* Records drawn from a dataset
= Beginning of Section =

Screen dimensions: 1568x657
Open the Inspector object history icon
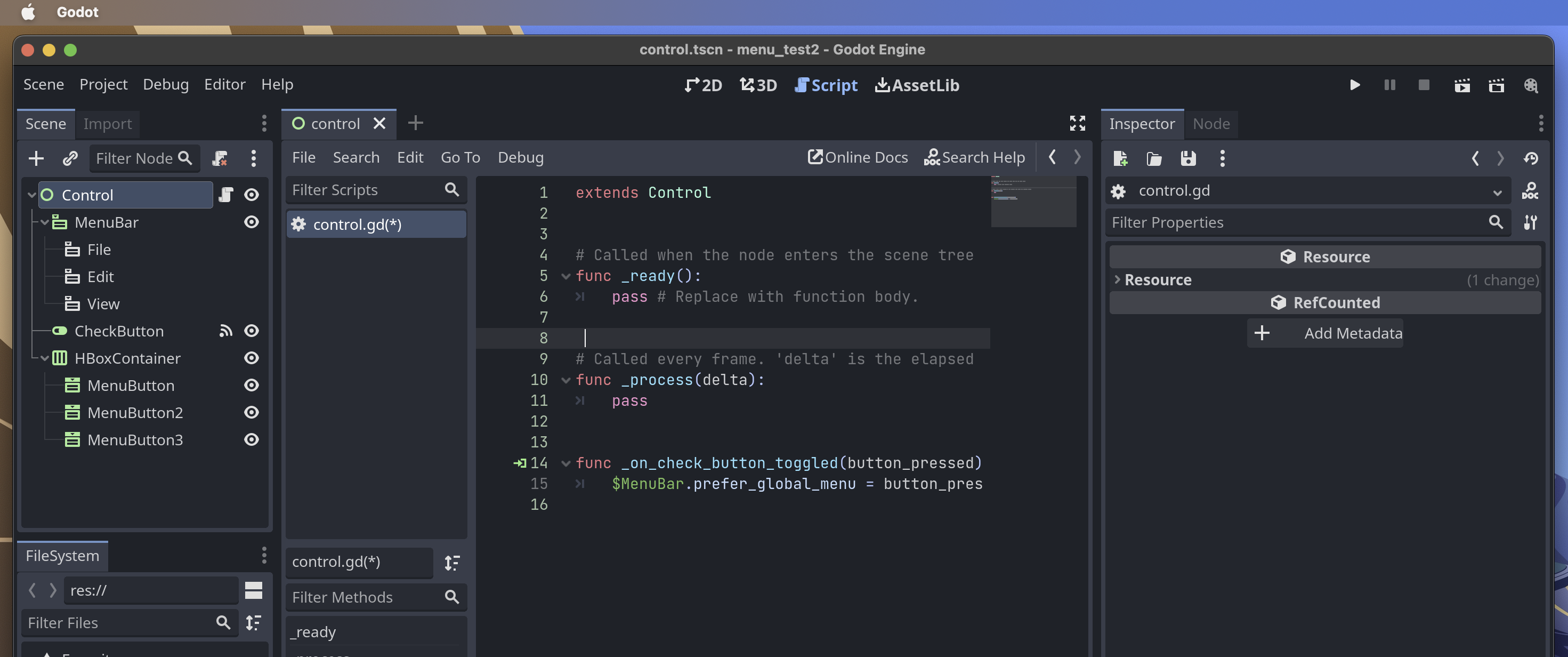(x=1530, y=158)
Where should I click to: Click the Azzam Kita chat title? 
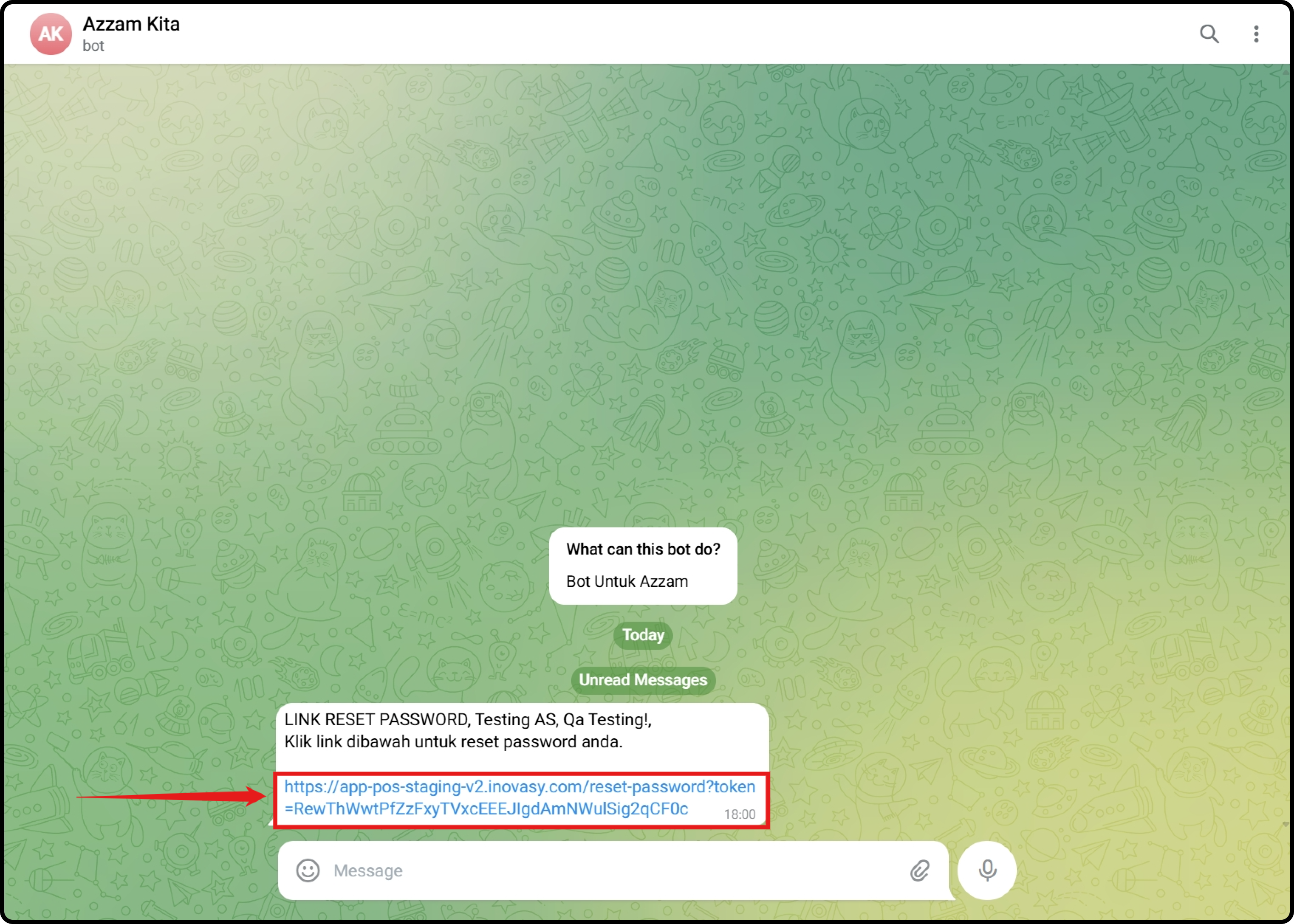coord(131,24)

= End of Section =

* What the task asks
Transcribe all data precisely. Pictures are not copied.

* Answer section
Screen dimensions: 1568x657
Open the Inspector object history icon
(x=1530, y=158)
Where should I click to: Click the Azzam Kita chat title? 
coord(131,24)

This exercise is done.